鮎川:“(自動車という)事業は 我々のような野武士でなければ出来ない。”
ゴーハム:“日本の家内工業に優れた特徴があることを忘れてはならない。米国式の優れた点と日本の良い点を組合わせ、将来事業の成功に努力すべきである。”

これらの言葉に思いを致し、また、日産のマネジメント改革を経験して再確認したことは “日産のモノづくりには“家内工業”的運営に特長が有る” ということでした。“家内工業”的とは 各従業員が自立して自営し、社長も同じフロア内で仕事をしているという環境にあることを指すとのこと。
そして、それが、今後のグローバル競争の中で、日本発のモノづくりの強みにつながって行くだろう。つまり、開発~技術~工場 の一体感のあるチーム力であり、累積的な改善力(現場主義)であり、お互い励まし合って競争する切磋琢磨の文化から生じた強さである。今後は その上にITを使った 各プロセスの“融合の革新”が付加されるであろう、ということでした。

私の知るところでは、日産が危機を改革する経営者としてやって来たゴーン氏は その後 日産の問題点として 各所で講演していた時には 下記の5点を挙げていました。
(1)明確な利益志向がなかったこと。
(2)顧客志向が十分でなく、競争相手ばかりに関心を払っていたこと。
(3)セクショナリズムが横行し、部門や地域を越えた業務の横割り連携ができていなかった。
(4)危機感がなかった。
(5)ビジョンや長期計画を共有していなかった。

これは 今回の講演によると、生え抜き役員の目からは 次のようなところに主要な背景問題があったということです。
実は、日産は90年代初頭から マネジメント改革の必要性を分かってはいたが、実施しても効果が出ずにあえいでいたようです。これは “技術の日産”のプライドが 独自性の尊重と相まって、“他工場のマネはしない” という風潮が蔓延。その上、当事者の責任感は強いので、自己完結型の解決法となり、“オレがやる。外には言うな!”という意識が先行し、問題が顕在化せず、セクション毎のタコ壷だらけとなったということです。

この意識の壁を 突き崩したのが、マトリックス業務運営と 組織横断型のクロスファンクショナルチームだったとのこと。マトリックス組織は この場合、機能軸(グローバル・ファンクション)と地域軸(マネジメント・コミッティ)、商品軸(プログラム・ダイレクター)の3軸によるもので、クロスファンクショナルチームは購買,生産,技術・開発,販売・マーケティング,財務 など12のチームによるものだそうです。このそれぞれの責任者は 経営者ゴーンに直結はしていたが、現場に対しては 人事権無く、何の権限も与えられていなかったため、責任者は現場へ動かざるをえなくなり、現場と一緒に行動し、共感を得るように仕事をせざるを得なかった。こういう責任者を通じて 現場に経営者の考え方が浸透した時、相互の協力、適切な競争意識が 全社的(グローバル)に巻き起こったとのことでした。この責任者の積極的な動きが、組織の壁を崩す 具体的な行動だったようです。
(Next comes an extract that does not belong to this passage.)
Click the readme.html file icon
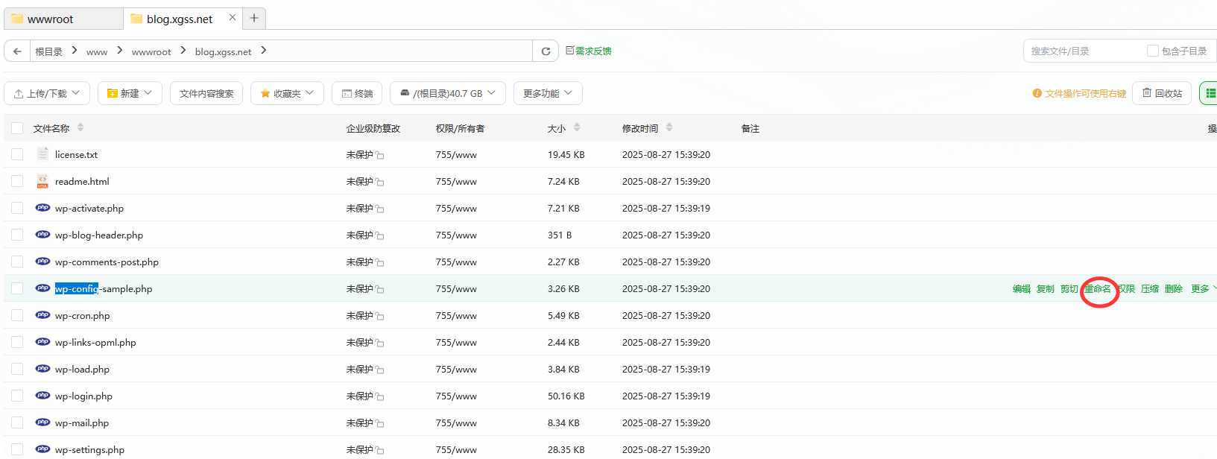 coord(42,181)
その結果、日産の従業員には 必ず複数のボスがいるのだそうです。これは 私には 考えられないことです。かつて若いころ 私には 2人の上司が出来てしまい、経験不足の当時 私には精神的にもかなりな負担になった経験があるからです。今 振り返っても 仕事を命じられる側に 相当な主体性と全体観がなければ 錯綜する課題処理の優先順位かつけられず困難な状況に陥るような気がします。(半年前のセミナーで トヨタは、社内コミュニケーションを回復するために、ピラミッド組織へ少し回帰シフトすると宣言していた。)
また 私は それ相当の経営学の教科書を 拾い読みしていて、“結局のところ マトリクス組織は 上手く行かない” という意味のことが書かれてあったのを見て、自分の体験的見地と合致していると ホッとしたようなことがあったのですが、実際には このように上手く行った企業があったというのは 驚きでした。そこには どんな工夫があったのでしょうか。
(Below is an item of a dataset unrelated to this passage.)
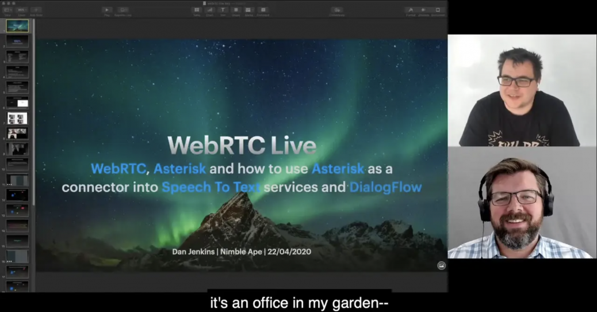Click the Add Slide button
597x312 pixels.
36,10
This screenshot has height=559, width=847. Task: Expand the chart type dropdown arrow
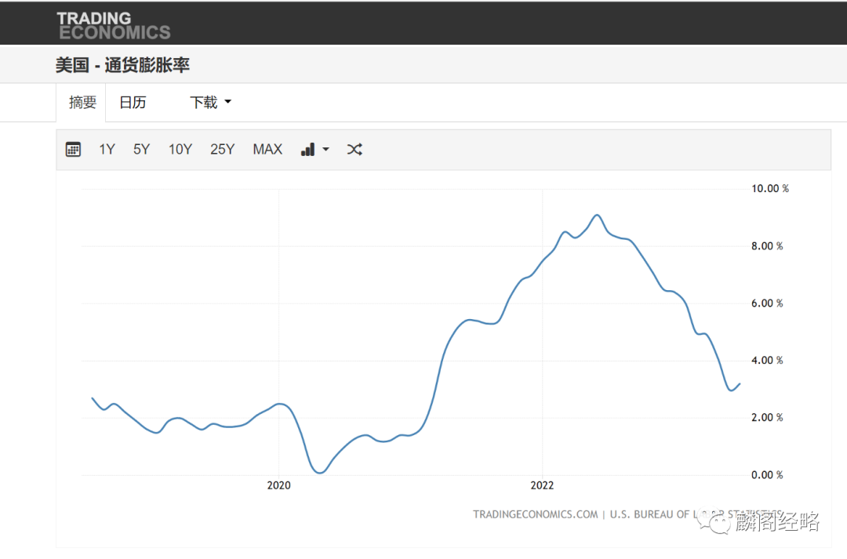325,150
とにかく改革の結果、瓢箪から駒の続出となったとのことです。ここまで来れば改革は成功なのでしょう。 “マネしない”が変化し、知恵の取り合いとなり、ウェブ型グローバル切磋琢磨体制が誕生したとのこと。本社が グローバルにベンチマークを観察し、ベストプラクティスを推奨するやり方は 上手く機能しなかったとのことですが、 ある時 どこかが自発的に他を見て回り、他の良い点を吸収し成果を上げ始めると 相互に見て回り始める動きが出てきて、全体に自ずとベクトルが合うようになって来た。その結果、(工程の)順序遵守率:97年 5% → 05年 90~99% (工程の)時間遵守率:97年 5% → 05年 95~99.9% リードタイムの短縮: 06年には 91年の45%へ短縮 となった、ということです。
全体にベクトルが合うようになるというのは 非常に重要なことと思います。

結局は 社内コミュニケーションが 非常に重要であり、問題を顕在化させ、組織の壁を壊し、皆で協力して課題解消する企業文化が大切であると 言うことのようでした。(トヨタは問題を顕在化させる組織として成功。)
また 最近の 業績不振については 多くを語られることはありませんでしたが、経営の基盤は このように固めているため、現状のような苦境も たいした問題ではなく、容易に克服可能であるとの見通しを語られました。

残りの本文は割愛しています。